One of the buzzwords making its way around the educational and political spheres is “college readiness,” especially in relation to standardized tests. What are the factors that contribute, or at least indicate, that a student is ready to take on the academics at a college or university?

Do the SAT and ACT provide us with helpful indicators of college-readiness?

The term “college readiness” has received so much attention precisely because it is so difficult to pin down. In his 2007 article entitled “Redefining College Readiness,” David Conley explains that college readiness “is a multi-faceted concept comprising numerous variables that include factors both internal and external to the school environment,” (12). Conley describes various facets of what it means to be “ready” for college. A student ready for college, he argues, needs to have mastery of the following:

  • Key cognitive strategies
  • Key content
  • Academic behaviors
  • Contextual skills and awareness

What claims do the SAT and ACT make regarding college-readiness?

Both the SAT and ACT claim to be tests that serve as accurate indicators of college readiness. The ACT website says that “the ACT Test is a curriculum- and standards-based educational and career planning tool that assesses students’ academic readiness for college.” The SAT also states that “the combination of high school grades and SAT scores is the best predictor of your academic success in college.

What do SAT andACT studies show?

Both tests have studies to back up their claims. A 2012 study conducted by the ACT found that the correlation between the ACT composite score and the first-year college GPA had a coefficient of 0.51 (2).  A 2012 College Board study found similar results: the SAT had a correlation coefficient of 0.53 with the freshman-year college GPA (5). A coefficient of 1 indicates very strong correlation (think of a classic line graph with a positive slope), a coefficient of 0 indicates no correlation (think of jelly beans dropped on the kitchen floor), so a coefficient of 0.5 has a medium correlation. In other words, the higher the SAT or ACT score, the higher the freshman-year GPA.

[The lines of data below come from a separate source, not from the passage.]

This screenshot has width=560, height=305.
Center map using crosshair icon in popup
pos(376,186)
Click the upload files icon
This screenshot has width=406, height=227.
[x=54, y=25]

As the coefficient shows, studies from both tests show correlation with freshman year GPA, which is also correlated with graduation rates. Does one test correlate more strongly?

Is one test a better indicator than the other?

With both tests, neither content nor strategy is king. The SAT may require you to think more outside the box for some problems, but the ACT has more content, especially with the math and science sections. Both tests require processing strategies, mastery of content, academic discipline, and ability to pick up the context surrounding the problem.

What does “medium correlation” mean?

Someone may be wondering, “why do standardized tests have only a medium correlation?” That question deserves consideration. There are a host of other factors besides academic ability that go into determining your freshman GPA. Whether it’s involvement (or over-involvement) in extracurriculars, reassessment of priorities, acclimatization to a new environment, or adjusting to a professor’s different learning method, everyone responds differently to the opportunities and challenges that college affords. It would be impossible to find that one indicator that, if corrected, would get everyone a 4.0 at the end of their first year.

On the other hand, these studies do provide a helpful indicator of freshman year GPA. Contrary to what some students may think, the score you get on the SAT or ACT does tell colleges more about your educational development and abilities. Combined with the high school GPA, the SAT and ACT scores can become an even better predictor of how a student will do in freshman classes.

Are there better tests out there?

Other assessments are in the mix to answer the question of college readiness. The PARCC (Partnership for Assessment of Readiness for College and Careers) is creating a set of K-12 assessments for English and math that are aligned with the Common Core State Standards (CCSS). Another organization, Smarter Balanced, is set to begin a pilot test of “next-generation student assessments” that show videos, require students to write explanations for solving problems, and feature interactive math figures. These programs plan to be rolled out in the 2014-15 year, but it’s uncertain if or when colleges would begin to accept such assessments for applications.

For now, the SAT and ACT remain the most helpful indicators of college readiness when combined with high school GPA. Both tests claim about the same correlation with freshman year GPA, so pick the test that matches your style, and go for it!